Dataset rows:
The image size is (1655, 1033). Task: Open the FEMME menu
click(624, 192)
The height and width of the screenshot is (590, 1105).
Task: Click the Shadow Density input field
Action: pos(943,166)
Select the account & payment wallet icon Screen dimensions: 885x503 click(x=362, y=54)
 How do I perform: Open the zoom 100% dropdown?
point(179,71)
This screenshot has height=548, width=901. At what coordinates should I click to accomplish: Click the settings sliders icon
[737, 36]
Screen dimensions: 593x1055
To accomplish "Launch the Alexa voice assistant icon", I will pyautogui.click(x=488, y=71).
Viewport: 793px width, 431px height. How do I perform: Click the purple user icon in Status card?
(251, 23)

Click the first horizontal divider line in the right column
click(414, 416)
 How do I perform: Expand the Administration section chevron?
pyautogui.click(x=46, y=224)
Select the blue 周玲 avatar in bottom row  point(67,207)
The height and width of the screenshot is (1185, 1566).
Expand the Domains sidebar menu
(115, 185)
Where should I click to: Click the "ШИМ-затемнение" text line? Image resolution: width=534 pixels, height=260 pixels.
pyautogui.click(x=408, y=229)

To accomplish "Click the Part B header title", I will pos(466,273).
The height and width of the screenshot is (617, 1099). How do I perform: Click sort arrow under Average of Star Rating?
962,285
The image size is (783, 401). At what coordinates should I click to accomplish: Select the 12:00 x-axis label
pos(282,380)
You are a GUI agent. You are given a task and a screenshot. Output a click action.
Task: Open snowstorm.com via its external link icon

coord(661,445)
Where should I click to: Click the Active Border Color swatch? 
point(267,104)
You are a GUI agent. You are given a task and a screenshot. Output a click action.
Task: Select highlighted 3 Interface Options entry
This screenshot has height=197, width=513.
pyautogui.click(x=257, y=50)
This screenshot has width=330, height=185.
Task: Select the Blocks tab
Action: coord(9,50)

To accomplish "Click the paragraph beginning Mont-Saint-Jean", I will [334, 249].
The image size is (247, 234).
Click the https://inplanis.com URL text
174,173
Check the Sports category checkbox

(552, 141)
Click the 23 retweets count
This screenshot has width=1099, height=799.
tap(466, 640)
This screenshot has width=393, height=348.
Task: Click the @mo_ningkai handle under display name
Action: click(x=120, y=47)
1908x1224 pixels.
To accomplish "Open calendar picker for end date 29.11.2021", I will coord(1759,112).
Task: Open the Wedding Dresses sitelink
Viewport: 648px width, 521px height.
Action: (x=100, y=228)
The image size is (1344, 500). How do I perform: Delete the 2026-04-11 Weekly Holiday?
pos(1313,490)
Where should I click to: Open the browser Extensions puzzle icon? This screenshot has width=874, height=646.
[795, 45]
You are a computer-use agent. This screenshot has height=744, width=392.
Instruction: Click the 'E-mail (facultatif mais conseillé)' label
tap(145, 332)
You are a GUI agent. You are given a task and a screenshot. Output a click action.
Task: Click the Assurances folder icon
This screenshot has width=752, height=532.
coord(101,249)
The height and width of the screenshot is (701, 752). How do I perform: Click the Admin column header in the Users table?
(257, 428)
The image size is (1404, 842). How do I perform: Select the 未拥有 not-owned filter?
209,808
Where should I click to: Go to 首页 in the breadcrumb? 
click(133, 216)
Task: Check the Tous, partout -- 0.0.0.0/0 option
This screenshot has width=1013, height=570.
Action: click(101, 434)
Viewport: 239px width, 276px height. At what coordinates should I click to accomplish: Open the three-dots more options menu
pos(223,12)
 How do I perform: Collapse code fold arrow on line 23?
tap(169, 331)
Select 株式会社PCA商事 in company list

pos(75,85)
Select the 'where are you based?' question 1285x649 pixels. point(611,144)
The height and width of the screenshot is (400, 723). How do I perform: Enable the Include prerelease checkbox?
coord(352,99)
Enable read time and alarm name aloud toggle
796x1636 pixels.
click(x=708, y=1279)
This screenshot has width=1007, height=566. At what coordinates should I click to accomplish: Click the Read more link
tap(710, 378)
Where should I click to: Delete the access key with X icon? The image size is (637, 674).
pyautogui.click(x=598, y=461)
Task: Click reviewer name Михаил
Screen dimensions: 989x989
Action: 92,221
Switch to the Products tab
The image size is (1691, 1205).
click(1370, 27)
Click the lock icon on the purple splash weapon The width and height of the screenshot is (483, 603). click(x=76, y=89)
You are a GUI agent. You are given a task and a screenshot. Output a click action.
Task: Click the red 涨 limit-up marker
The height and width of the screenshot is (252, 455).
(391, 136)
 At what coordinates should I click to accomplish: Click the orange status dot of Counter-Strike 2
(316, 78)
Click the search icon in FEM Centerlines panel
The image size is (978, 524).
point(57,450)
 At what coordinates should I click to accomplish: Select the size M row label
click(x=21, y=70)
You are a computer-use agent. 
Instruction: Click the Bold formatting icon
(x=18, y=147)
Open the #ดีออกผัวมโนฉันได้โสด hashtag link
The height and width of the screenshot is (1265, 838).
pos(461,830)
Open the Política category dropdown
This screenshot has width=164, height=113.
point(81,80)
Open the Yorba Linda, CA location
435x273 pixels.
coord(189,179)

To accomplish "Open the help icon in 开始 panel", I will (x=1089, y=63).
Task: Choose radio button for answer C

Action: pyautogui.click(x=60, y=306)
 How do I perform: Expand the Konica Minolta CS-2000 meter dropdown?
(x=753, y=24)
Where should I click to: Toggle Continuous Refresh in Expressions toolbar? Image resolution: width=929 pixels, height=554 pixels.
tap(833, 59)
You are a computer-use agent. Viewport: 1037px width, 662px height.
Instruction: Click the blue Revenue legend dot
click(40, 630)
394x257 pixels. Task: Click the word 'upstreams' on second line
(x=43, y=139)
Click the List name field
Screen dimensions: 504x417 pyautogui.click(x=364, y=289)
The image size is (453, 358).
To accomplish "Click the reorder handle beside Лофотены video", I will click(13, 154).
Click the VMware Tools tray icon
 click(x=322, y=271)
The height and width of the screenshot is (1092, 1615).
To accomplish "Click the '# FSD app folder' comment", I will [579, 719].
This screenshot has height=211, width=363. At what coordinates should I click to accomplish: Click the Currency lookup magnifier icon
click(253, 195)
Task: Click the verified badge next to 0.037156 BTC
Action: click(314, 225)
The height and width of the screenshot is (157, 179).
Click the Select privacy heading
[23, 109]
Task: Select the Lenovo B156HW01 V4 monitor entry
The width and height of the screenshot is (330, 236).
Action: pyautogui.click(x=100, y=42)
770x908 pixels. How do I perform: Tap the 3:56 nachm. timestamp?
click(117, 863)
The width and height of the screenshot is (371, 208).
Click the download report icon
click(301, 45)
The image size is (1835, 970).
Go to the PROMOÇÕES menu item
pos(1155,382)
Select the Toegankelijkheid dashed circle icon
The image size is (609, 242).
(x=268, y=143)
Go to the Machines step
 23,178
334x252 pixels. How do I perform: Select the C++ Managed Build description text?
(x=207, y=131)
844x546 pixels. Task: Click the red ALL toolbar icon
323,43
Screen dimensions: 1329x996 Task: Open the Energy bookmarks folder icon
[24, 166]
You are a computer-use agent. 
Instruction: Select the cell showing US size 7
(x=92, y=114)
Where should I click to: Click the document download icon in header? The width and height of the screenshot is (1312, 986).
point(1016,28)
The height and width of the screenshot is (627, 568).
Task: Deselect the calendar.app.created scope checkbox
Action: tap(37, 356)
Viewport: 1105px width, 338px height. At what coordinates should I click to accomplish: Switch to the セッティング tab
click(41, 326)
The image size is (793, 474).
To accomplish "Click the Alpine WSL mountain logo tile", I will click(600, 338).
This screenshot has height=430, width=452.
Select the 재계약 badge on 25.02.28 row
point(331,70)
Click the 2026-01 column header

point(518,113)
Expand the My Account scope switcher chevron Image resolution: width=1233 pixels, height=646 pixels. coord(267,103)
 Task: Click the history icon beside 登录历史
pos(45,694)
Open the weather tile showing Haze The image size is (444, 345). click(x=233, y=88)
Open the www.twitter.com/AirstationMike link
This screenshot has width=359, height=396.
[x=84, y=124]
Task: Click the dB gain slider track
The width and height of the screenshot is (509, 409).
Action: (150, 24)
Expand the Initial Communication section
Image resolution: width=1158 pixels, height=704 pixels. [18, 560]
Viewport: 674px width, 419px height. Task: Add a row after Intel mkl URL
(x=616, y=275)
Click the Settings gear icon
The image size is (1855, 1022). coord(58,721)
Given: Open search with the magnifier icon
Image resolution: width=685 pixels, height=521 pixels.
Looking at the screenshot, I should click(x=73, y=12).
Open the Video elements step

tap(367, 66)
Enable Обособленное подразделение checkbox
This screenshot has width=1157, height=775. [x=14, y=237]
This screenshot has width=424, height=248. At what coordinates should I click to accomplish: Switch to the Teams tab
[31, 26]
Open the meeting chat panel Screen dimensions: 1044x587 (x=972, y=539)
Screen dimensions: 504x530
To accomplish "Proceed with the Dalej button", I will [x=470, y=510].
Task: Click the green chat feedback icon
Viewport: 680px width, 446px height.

▶ [WHAT IS REQUIRED]:
Put the rows into a numbered list, leaving out blank lines, beginning at the line that contains "Enable read time and alarm name aloud toggle" and stopping after the line that contains "pyautogui.click(x=598, y=461)". Include only those lines.

▶ [EXERCISE ANSWER]:
1. Enable read time and alarm name aloud toggle
2. 796x1636 pixels.
3. click(x=708, y=1279)
4. This screenshot has width=1007, height=566. At what coordinates should I click to accomplish: Click the Read more link
5. tap(710, 378)
6. Where should I click to: Delete the access key with X icon? The image size is (637, 674).
7. pyautogui.click(x=598, y=461)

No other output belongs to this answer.